Edwardsburg’s Campbell, who graduated from SMC in May and plans to pursue a research career, presented to the American Chemical Society in Orlando in April.
“It was my first time in New York and definitely a great experience professionally and personally,” Campbell said. “It’s hard to compare New York and Orlando because they are two totally different worlds. It is such great experience to have under my belt, not only presenting my research, but networking with students, professors and professionals from around the world, which I was lucky enough to do at both conferences.”
Using the autobiographical method of currere, Campbell explored his experience in primary and secondary educational settings.

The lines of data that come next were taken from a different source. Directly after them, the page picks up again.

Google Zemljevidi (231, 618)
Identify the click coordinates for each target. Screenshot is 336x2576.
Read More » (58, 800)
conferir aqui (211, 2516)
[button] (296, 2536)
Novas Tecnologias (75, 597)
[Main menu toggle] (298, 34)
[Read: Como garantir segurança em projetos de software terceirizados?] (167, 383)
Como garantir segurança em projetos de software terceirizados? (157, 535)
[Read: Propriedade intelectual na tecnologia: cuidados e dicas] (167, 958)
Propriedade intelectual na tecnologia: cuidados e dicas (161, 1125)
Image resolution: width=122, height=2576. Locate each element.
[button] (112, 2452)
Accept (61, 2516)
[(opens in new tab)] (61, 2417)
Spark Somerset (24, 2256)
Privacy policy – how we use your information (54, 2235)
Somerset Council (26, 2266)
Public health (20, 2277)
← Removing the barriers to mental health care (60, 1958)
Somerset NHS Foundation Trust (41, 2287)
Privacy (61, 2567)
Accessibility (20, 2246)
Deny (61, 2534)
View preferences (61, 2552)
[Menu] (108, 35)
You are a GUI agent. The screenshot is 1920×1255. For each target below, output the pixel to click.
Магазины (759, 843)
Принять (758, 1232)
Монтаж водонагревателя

His findings “shed light on the importance of recognizing students’ personal narratives as a valuable source for researching the effects of the teaching-learning process on a student’s holistic growth.”
“I received some very intriguing questions during and after my presentation from professors and students alike, which I found extremely gratifying. Most other students are further along in their educations than me. Many said they are applying to or attending graduate school this fall,” Campbell said. “New York City sights are amazing. There is just so much to see, so much diversity. I’ve always heard about the melting-pot of cultures, but experiencing it first-hand is something I will always remember. Even though we spent a great deal of time in lectures and meetings, it was still a lot of fun.”
Musser, of Vandalia, studies visual arts. She researched “The Impact of Subculture and Counterculture on Generation Y.”
“I came home with new inspiration and eyes opened to the world around me,” Musser said. “I do not remember 9/11, but it was still quite sobering to see its effects in person. Chinatown and SoHo were a labyrinth of colors and people — more than I have seen in one place before. Broadway was more than I hoped. The music and dancing were breathless.”
“My presentation was very well received, although my fellow students were not familiar with the counterculture,” she said. “Table presiders, however, were very interested and asked me questions pertaining to Woodstock. They told me they were very impressed with how professional I was and that it was very interesting. I am so thankful to everyone who made this trip come together, from my instructor to the school for sponsoring this trip. It was one of the best experiences I have ever had!”